Tous les acteurs de la santé s'accordent sur la nécessité de réviser le tarif pour les soins ambulatoires. Mardi, les partenaires réunis autour de Curafutura et de la FMH ont annoncé une nouvelle structure de prestations, qui ne fait cependant pas l'unanimité.

"La nouvelle structure des prestations est prête". Il s'agit d'un préalable important à l'achèvement de la structure tarifaire (TARMED), prévue pour le printemps 2019, écrivent les partenaires qui ont travaillé de concert à cette révision.

Dans les prochaines semaines, il faudra encore mener un nombre important de discussions avec les principaux intéressés, à savoir les médecins et les experts des partenaires tarifaires pour définir les règles d'application et de facturation.

La nouvelle structure des prestations est ouverte à la consultation de tous les acteurs de la santé. Elle sera transmise à l'Office fédéral de la santé publique (OFSP) pour information.

Sans les hôpitaux

Pour mener ce travail, la société ats-tms SA a été créée en 2016 par l'association Curafutura (CSS, Helsana, KPT et Sanitas qui représentent environ 40% des assurés), la Fédération des médecins suisses (FMH), la commission des tarifs médicaux (CTM) et l'association des hôpitaux (H+). Cette dernière s'est retirée des travaux en septembre dernier.

Pour H+, il y a peu de chances que l'OFSP valide cette nouvelle structure des prestations. Elle ne réunit en effet pas la majorité des acteurs de la santé. Et il y a trop de divergences sur plusieurs points, en particulier la neutralité des coûts, indique la cheffe de la communication, Dorit Djelid.

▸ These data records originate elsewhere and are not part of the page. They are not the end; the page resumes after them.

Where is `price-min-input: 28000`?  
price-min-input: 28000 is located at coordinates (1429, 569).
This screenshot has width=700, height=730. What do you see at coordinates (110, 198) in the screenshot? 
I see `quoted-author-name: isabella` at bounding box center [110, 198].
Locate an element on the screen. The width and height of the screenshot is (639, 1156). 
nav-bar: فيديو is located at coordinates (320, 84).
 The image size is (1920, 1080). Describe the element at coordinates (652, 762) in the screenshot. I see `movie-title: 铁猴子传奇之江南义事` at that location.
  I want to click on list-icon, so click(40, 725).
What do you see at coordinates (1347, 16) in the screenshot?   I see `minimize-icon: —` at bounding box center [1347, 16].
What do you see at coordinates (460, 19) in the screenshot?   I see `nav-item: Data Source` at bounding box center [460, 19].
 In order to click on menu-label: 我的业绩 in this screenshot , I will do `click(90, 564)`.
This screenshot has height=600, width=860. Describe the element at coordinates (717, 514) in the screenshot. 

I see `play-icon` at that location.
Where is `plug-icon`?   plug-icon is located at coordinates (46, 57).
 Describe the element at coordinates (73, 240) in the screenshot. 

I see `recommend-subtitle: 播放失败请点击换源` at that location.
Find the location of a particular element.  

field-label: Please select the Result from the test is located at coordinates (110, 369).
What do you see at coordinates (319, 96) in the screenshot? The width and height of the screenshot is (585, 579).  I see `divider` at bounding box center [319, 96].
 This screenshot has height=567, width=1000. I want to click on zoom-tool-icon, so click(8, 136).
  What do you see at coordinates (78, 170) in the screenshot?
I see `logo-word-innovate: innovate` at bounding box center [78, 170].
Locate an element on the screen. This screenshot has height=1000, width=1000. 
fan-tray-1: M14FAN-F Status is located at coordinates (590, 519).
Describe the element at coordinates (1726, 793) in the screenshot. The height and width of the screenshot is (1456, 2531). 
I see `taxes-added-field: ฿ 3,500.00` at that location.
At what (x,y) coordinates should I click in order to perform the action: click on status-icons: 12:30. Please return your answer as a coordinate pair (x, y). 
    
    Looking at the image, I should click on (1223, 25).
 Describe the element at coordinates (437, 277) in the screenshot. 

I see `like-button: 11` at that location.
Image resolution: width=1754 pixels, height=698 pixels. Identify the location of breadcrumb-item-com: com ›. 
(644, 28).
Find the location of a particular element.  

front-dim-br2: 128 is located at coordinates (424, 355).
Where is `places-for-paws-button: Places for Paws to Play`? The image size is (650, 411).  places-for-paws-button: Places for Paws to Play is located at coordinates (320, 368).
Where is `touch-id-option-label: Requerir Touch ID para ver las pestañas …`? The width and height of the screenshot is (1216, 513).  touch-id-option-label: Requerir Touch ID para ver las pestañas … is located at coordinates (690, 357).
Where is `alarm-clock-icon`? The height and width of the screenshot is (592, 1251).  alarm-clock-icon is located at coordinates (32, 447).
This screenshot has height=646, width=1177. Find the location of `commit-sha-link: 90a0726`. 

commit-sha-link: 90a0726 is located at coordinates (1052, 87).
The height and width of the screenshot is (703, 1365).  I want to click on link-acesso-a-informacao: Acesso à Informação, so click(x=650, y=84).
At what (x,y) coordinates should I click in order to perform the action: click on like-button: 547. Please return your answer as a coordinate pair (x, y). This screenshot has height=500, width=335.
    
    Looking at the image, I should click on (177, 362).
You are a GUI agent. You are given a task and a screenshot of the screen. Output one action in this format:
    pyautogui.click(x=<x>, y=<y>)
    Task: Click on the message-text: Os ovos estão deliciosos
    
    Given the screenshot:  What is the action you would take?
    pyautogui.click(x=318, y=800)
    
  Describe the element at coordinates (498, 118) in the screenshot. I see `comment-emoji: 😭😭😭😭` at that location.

Les hôpitaux misent eux plutôt sur le premier train de mesures qu'Alain Berset a mis en consultation en septembre dernier. Le ministre de la santé propose entre autres la mise sur pied d'une organisation tarifaire nationale indépendante chargée d'élaborer, de développer et d'adapter les structures tarifaires ambulatoires.

Des discussions sont en cours pour l'intégrer à la SwissDRG SA chargée de ces mêmes tâches pour les soins stationnaires en hôpital. Cette société réunit tous les partenaires tarifaires de l'assurance-maladie, sans Curafutura. "Ce serait le meilleur moyen de mettre fin à 14 ans de blocage", selon Dorit Djelid.

Sans Santésuisse

Du côté des assureurs, le front est également divisé. L'autre faîtière des caisses, Santésuisse, n'a dès le départ pas participé aux travaux de Curafutura et ses partenaires. "Toutefois, s'il peut nous être démontré que ces propositions n'entraîneront pas de coûts supplémentaires pour les payeurs de primes, nous sommes ouvert à la discussion", a expliqué à Keystone-ATS Christophe Kaempf.

Santésuisse travaille elle sur le concept de forfaits, qui offrent plus de transparence et une meilleure garantie de maîtrise des coûts. Un premier jalon a été franchi avec l'association des chirurgiens (FMCH) en février dernier. Le prix d'un forfait ambulatoire inclut des prestations pré- et postopératoires.

Avec ce modèle, on arriverait à regrouper environ 80% des prestations ambulatoires réalisées en salle d’opération, selon le porte-parole de Santésuisse. "Nous sommes en discussion avec une dizaine d'autres disciplines médicales pour explorer cette voie", ajoute Christophe Kaempf.

Cantons sceptiques

Pour les cantons, qui pourraient à terme être largement impliqués dans le financement des soins ambulatoires, la révision du TARMED se dirige vers une impasse. "D'une part, les acteurs-clé ne sont toujours pas d'accord entre eux", constate Michael Jordi, secrétaire général de Conférence des directeurs cantonaux de la santé (CDS).

D'autre part, on ignore tout des répercutions sur le TARMED de cette nouvelle structure des prestations proposée par ats-tms. Permet-elle de simplifier le système actuel qui regroupe plus de 4600 positions tarifaires; qu'en est-il de la valorisation des médecins de premier recours; la nouvelle structure correspond-elle aux coûts dans les différentes spécialités, s'interroge M. Jordi.

Cette révision est ardue, car la loi impose d'observer une neutralité des coûts. Soit ce qu'on donne aux médecins de famille est compensé par les spécialistes, soit on admet de baisser la valeur du point tarifaire. Un enjeu difficile si l'on veut rallier tous les acteurs de la santé.